### Source excerpt

- - - - -

Once I remember the other app this kind of breakage happens with I will post it here.

RJVB commented 1 year ago

IIRC it compresses in place to reduce file space use

Not really, because the backup copy made takes up as much space as you'd need for building the new file elsewhere...

I think the reason could have to do with not having to bother about other attributes that might be associated with the inode.

gingerbeardman commented 1 year ago

OK, so I made a discovery.

If an app is compressed and starts crashing at launch... simply restart your Mac. After that, the compressed app in question will launch just fine.

Was does this tell us? That it's some sort of caching issue?

RJVB commented 1 year ago

Was does this tell us? That it's some sort of caching issue?

Sure sounds like it. man dyld will show a list of env. variables to print out all kinds of things, and modify the loader's behaviour. Maybe something in there can help shed more light on the situation.

What does the crash reporter tell about the crash? Or what happens if you launch the application through lldb?

gingerbeardman commented 1 year ago

What does the crash reporter tell about the crash? Or what happens if you launch the application through lldb?

Not as much as expected, because:

Error Formulating Crash Report:
dyld_process_snapshot_get_shared_cache failed

HP Easy Scan-2023-05-15-150709.ips.txt

RJVB commented 1 year ago

On Monday May 15 2023 09:09:16 Matt Sephton wrote:

Error Formulating Crash Report: dyld_process_snapshot_get_shared_cache failed

Also when you start the app through lldb (instead of having it do post-mortem debugging)?

Note how rebuilding the shared dyld cache requires rebooting the machine according to https://obsigna.com/articles/1545759477.html

Does this happen only with applications that contain shared libraries (or frameworks), or that depend on such libraries that were also compressed?

The manpage for my version of update_dyld_shared_cache reads as if only shared libraries that are part of the OS are cached, but maybe that has changed, That would certainly explain why I cannot reproduce the issue with compressed app bundles... Still, it would be stupid if there are no means to update the cache of user libraries.

What happens if after the compression of a runnable application you do

find /path/to/foo.app -depth -exec touch -h -m '{}' ";"

(idem for any shared library dependencies outside the appbundle that you compressed).

That way dyld is at least warned that there's been a change to the files it loads...

gingerbeardman commented 1 year ago

What happens if after the compression of a runnable application you do

find /path/to/foo.app -depth -exec touch -h -m '{}' ";"

- - - - -

### Information shown
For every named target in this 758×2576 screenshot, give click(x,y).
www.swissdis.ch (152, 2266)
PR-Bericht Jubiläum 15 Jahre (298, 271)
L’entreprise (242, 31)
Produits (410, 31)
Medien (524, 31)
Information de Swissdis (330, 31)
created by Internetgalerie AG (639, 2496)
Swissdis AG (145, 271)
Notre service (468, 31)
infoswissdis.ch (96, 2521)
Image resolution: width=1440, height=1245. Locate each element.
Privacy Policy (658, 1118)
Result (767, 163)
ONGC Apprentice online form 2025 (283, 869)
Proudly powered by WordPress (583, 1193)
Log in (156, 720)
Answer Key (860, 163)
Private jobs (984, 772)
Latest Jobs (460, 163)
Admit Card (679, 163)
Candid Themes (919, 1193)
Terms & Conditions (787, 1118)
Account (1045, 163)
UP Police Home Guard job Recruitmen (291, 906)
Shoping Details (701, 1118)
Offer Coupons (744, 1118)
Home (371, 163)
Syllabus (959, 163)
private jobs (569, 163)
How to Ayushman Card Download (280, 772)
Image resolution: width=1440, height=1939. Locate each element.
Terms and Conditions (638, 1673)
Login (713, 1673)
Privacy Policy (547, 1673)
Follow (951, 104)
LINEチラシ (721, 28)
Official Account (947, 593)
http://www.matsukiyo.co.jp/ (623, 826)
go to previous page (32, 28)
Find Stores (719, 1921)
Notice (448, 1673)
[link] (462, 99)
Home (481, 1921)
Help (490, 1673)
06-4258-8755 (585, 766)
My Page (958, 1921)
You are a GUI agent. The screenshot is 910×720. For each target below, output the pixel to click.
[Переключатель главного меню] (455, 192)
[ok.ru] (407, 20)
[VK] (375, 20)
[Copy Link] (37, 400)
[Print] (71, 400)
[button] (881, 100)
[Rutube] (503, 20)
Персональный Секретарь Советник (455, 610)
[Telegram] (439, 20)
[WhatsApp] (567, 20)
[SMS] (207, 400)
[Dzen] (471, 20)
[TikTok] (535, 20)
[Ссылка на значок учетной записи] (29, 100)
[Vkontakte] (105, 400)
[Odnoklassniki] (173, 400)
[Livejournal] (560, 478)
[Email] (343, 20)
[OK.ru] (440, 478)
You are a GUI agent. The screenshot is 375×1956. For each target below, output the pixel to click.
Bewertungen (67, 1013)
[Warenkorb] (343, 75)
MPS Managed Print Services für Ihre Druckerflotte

- - - - -

### Objective
Reproduce the stretch from "The manpage for" through "files it loads..." in the discussion above about compressed apps crashing at launch.

### Reply to the task
The manpage for my version of update_dyld_shared_cache reads as if only shared libraries that are part of the OS are cached, but maybe that has changed, That would certainly explain why I cannot reproduce the issue with compressed app bundles... Still, it would be stupid if there are no means to update the cache of user libraries.

What happens if after the compression of a runnable application you do

find /path/to/foo.app -depth -exec touch -h -m '{}' ";"

(idem for any shared library dependencies outside the appbundle that you compressed).

That way dyld is at least warned that there's been a change to the files it loads...